Même prudence de la part du Quai d’Orsay. « Nous avons pris note des annonces du président Poutine. Si elles se traduisent dans les faits, il s’agirait d’une évolution positive. Tout ce qui contribue à la désescalade en Syrie doit être encouragé, a déclaré le porte-parole du ministère des Affaires étrangères.
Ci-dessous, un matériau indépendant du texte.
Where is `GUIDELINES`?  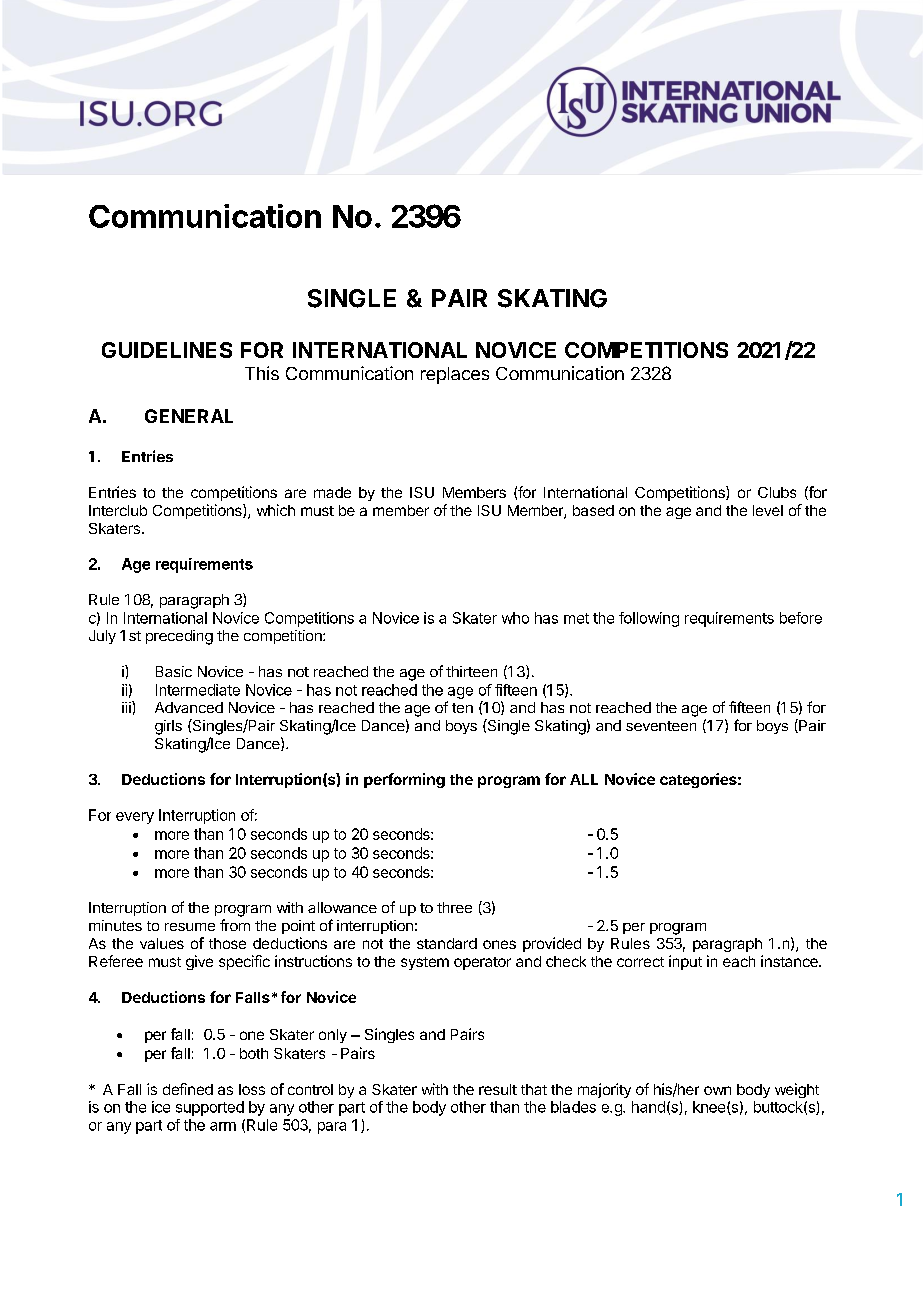
GUIDELINES is located at coordinates (167, 350).
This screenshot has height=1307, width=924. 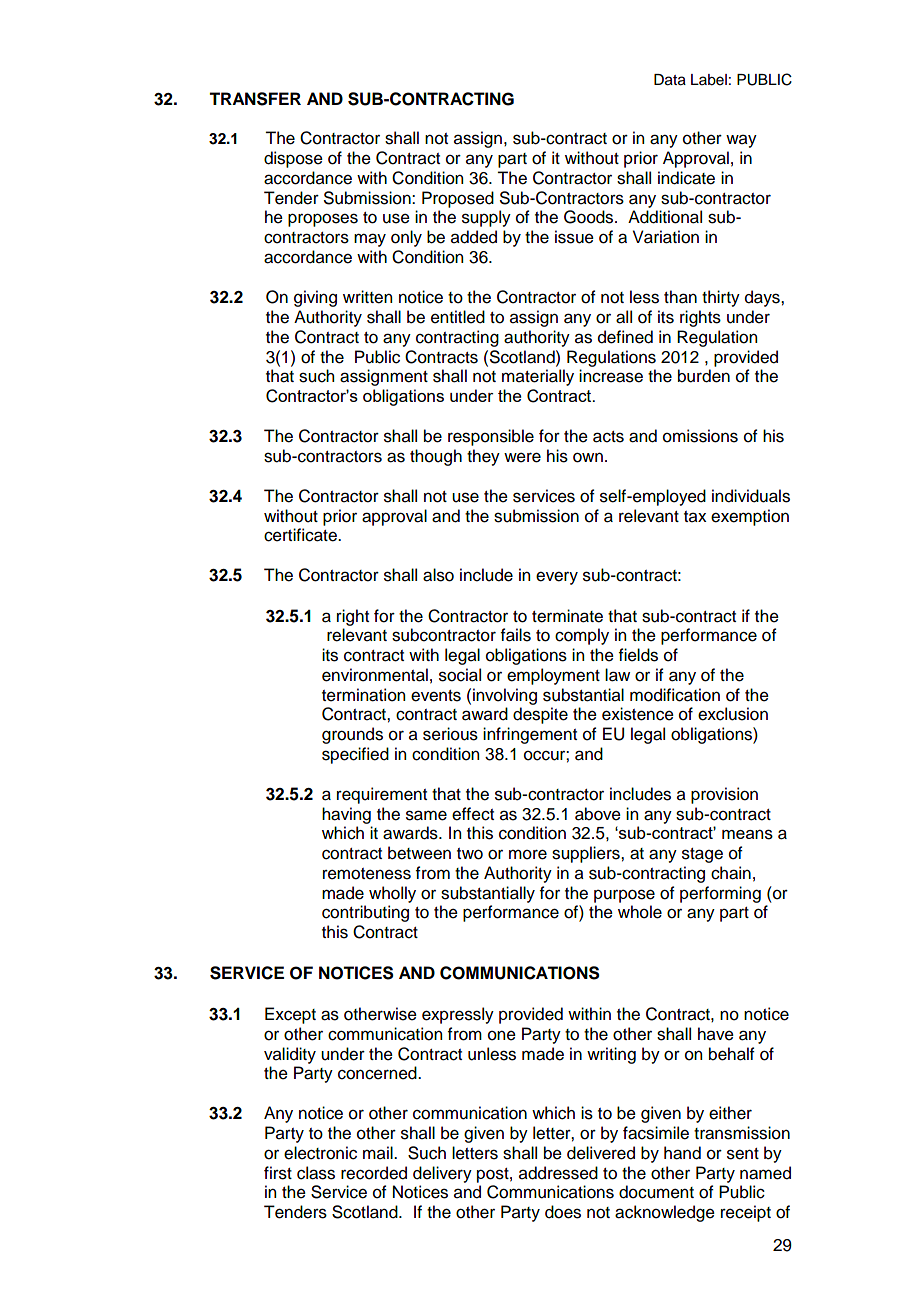 I want to click on materially, so click(x=538, y=377).
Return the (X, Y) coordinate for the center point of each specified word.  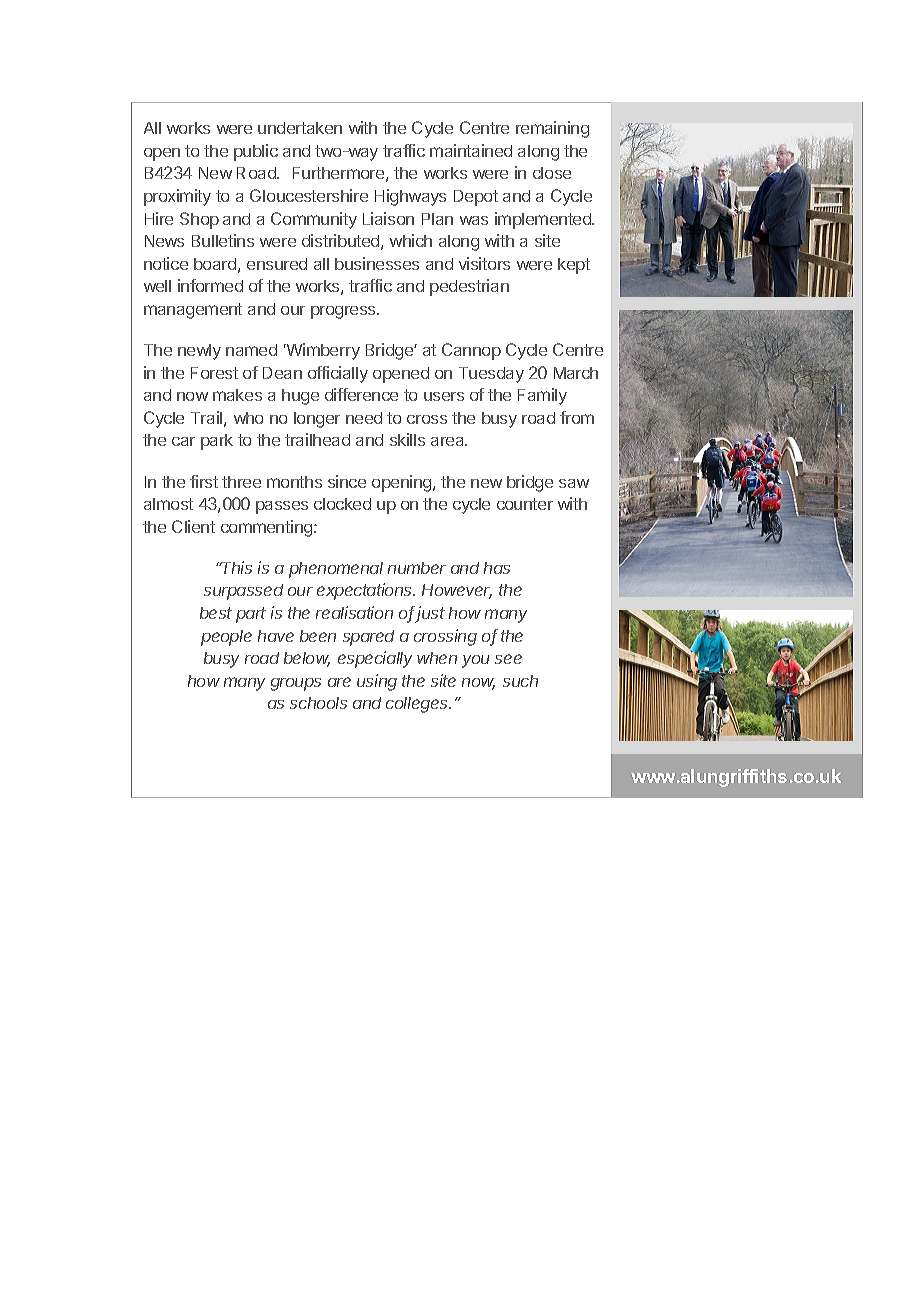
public (256, 152)
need (364, 418)
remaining (552, 129)
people (226, 638)
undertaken (300, 128)
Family (542, 396)
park (217, 442)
Cela suppose que les armes se taisent afin qu’une véritable négociation s’engage en vue d’une transition en Syrie. » Or « le régime continue de viser l’opposition modérée (…) et continue de faire entrave » à l’acheminement de l’aide humanitaire, a-t-il souligné. « Alors que le conflit syrien entre dans sa sixième année, la France renouvelle son appel à une solution politique à cette crise terrible », selon ses déclarations.
Des avions pour « surveiller la trêve »
Le chef de l’État russe, qui a toujours la main sur l’échiquier syrien depuis l’irruption des avions russes dans le ciel syrien le 30 septembre, a annoncé son dernier coup de poker après avoir appelé le président syrien Bachar el-Assad. « La tâche qui avait été demandée à notre ministère de la Défense et aux forces armées a été globalement accomplie et j’ordonne donc au ministère de la Défense d’entamer, à partir de demain [mardi], le retrait de la majeure partie de nos contingents », a dit à la télévision Vladimir Poutine. « Néanmoins, pour permettre la surveillance de la trêve dans les combats [entrée en vigueur le 27 février], la partie russe conserve sur le territoire syrien un site de maintenance de vols », selon un communiqué du Kremlin.
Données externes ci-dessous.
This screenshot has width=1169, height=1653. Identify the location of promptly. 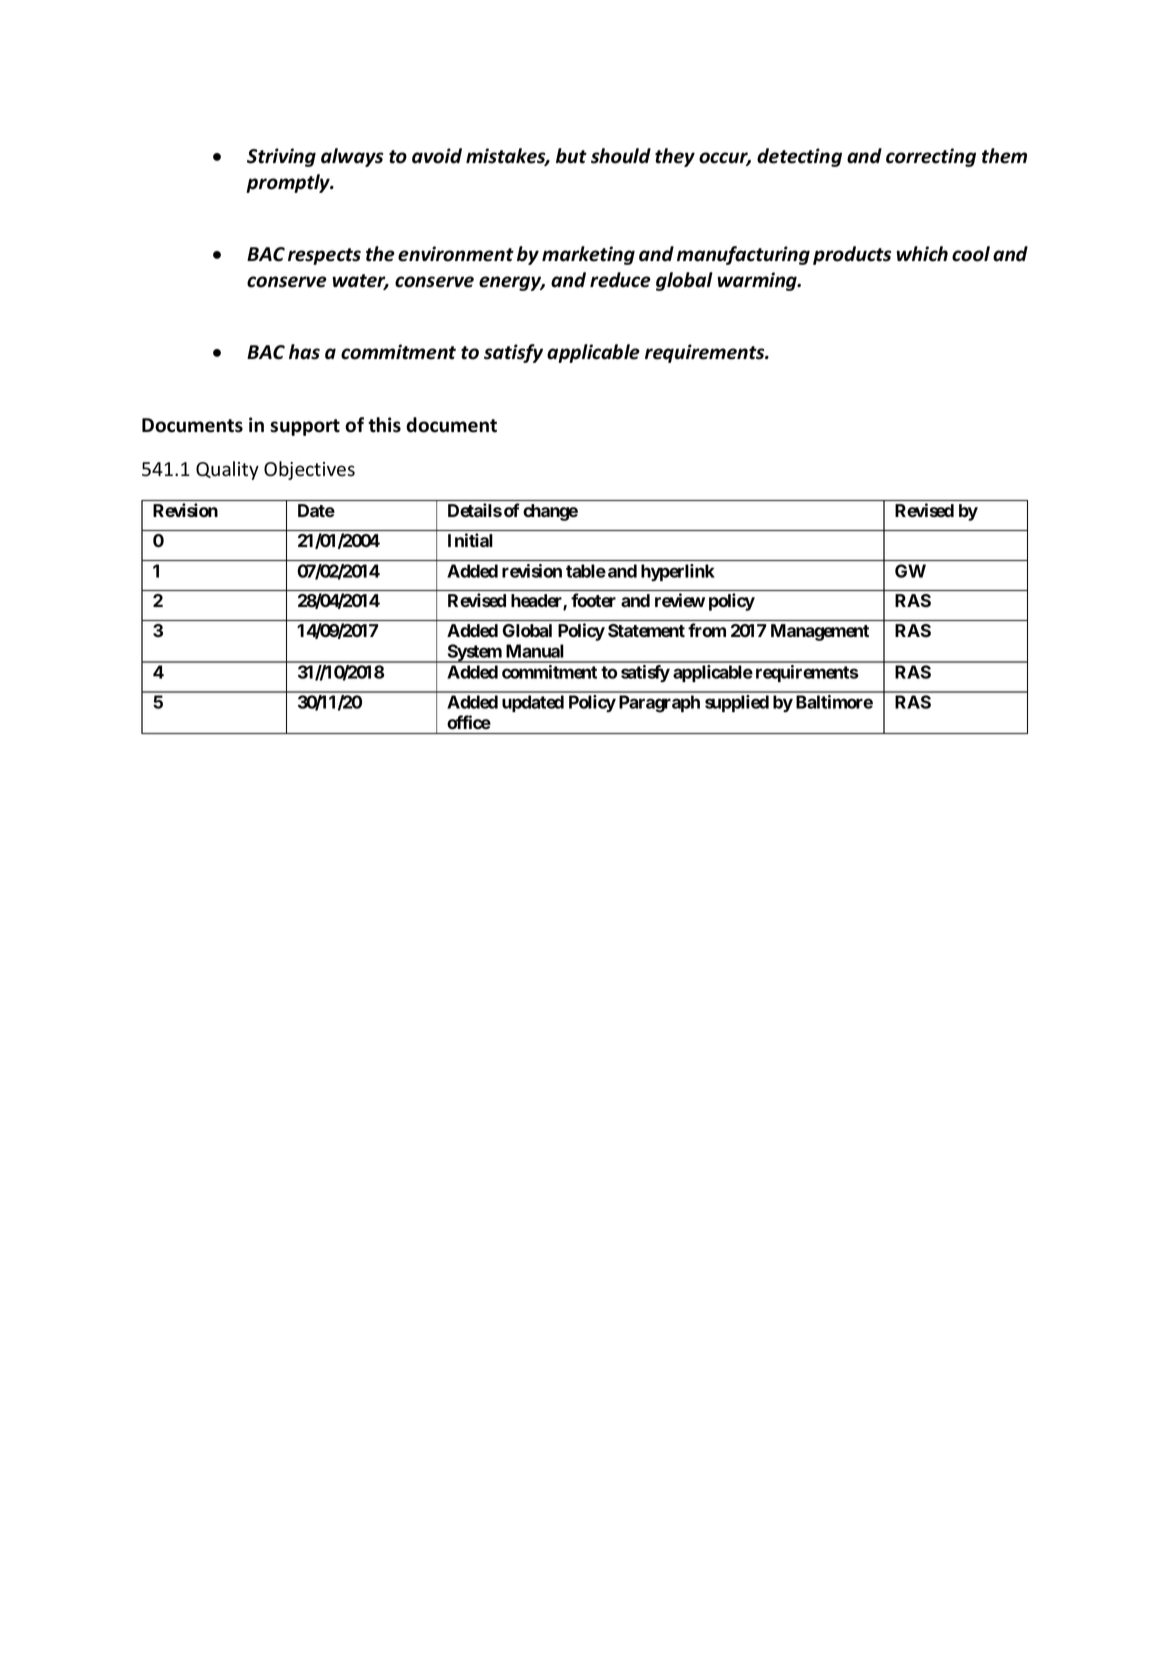
(289, 183).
La présidence russe ne précise pas quels types d’aéronefs doivent assurer cette surveillance. Elle ne dit pas non plus si des avions de combat resteront basés en Syrie. Le Kremlin n’a pas précisé non plus où est situé ce site de maintenance, mais il s’agit, selon toute vraisemblance, de la base aérienne de Hmeïmim, dans la province de Lattaquié, le fief de Bachar el-Assad, dans le nord-ouest de la Syrie.
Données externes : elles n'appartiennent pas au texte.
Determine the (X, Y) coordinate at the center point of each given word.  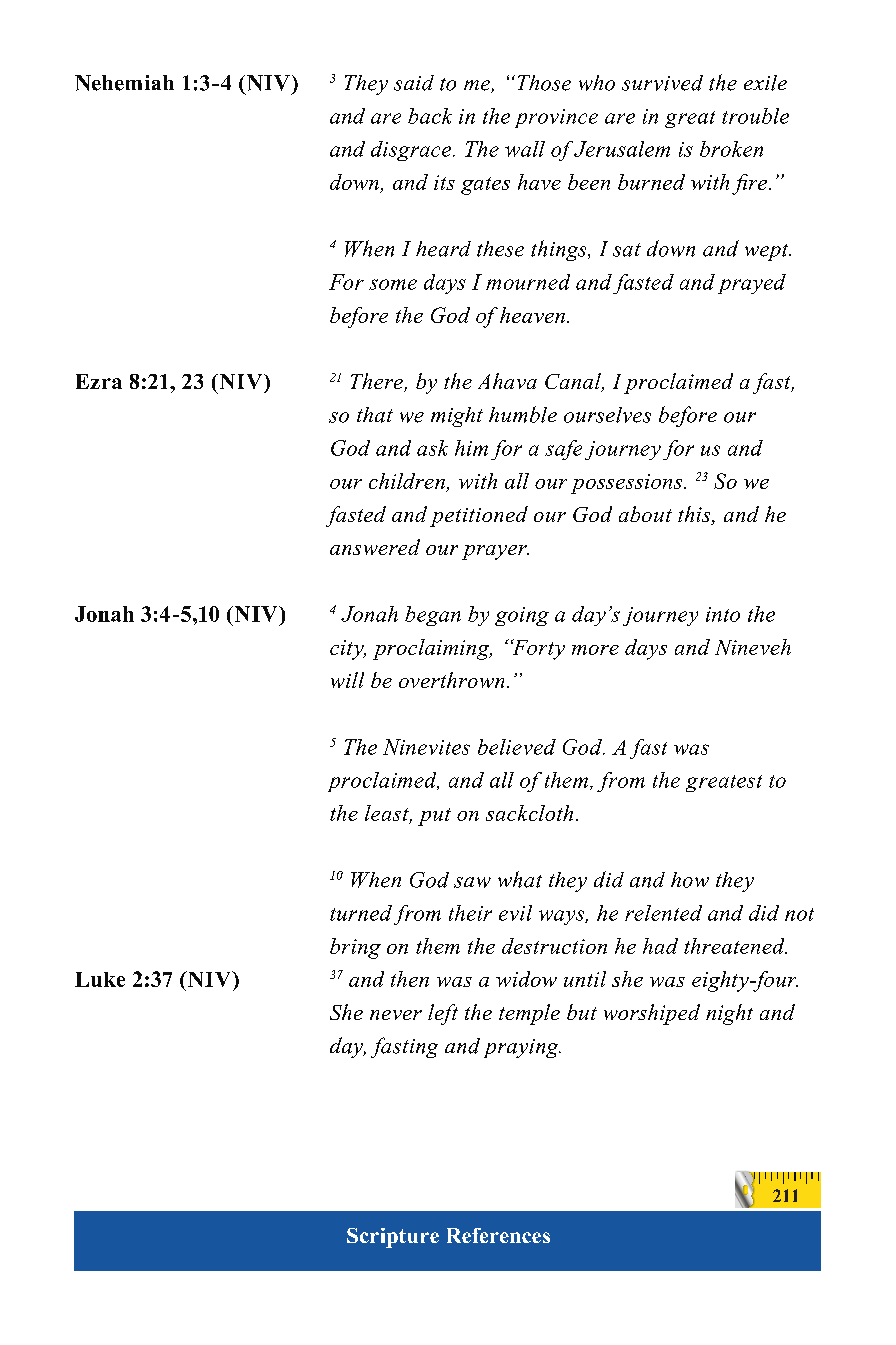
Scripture (393, 1238)
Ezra (99, 381)
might (457, 417)
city (348, 650)
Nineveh (753, 647)
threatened (735, 946)
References (498, 1235)
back (430, 116)
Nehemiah (124, 83)
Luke (100, 979)
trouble (755, 116)
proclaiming (432, 649)
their (470, 913)
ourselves (607, 415)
Depuis septembre, Moscou y avait déployé une cinquantaine d’avions de combat, ainsi que des militaires. La Russie et la Syrie avaient signé, avant le début le 30 septembre de l’intervention militaire russe, un accord permettant à la Russie de disposer d’une base aérienne en Syrie. Les Occidentaux ont accusé la Russie de frapper les rebelles syriens modérés alors que Moscou affirme bombarder les groupes terroristes, dont les djihadistes du groupe État islamique (EI). La trêve en vigueur depuis le 27 février tient toujours mais ne concerne pas les groupes EI et le Front al-Nosra.
En accord avec Damas
Depuis septembre, plus de 50 avions de combat russes ont visé des milliers de « cibles terroristes » en cinq mois de raids aériens intenses. La force de frappe russe a permis à l’armée syrienne d’engranger des victoires alors qu’elle se trouvait en mauvaise posture l’été dernier. Les Occidentaux ont toutefois accusé la Russie de privilégier, notamment pendant les premiers mois, les frappes sur les rebelles plutôt que sur l’organisation djihadiste État islamique. Le Kremlin indique que la décision du président russe fait l’objet d’un accord avec son homologue syrien, qui a convenu que « l’intervention des forces aériennes russes avait permis de radicalement changer la situation dans la lutte contre le terrorisme, de désorganiser les infrastructures des combattants [ennemis] et de leur porter un coup important ».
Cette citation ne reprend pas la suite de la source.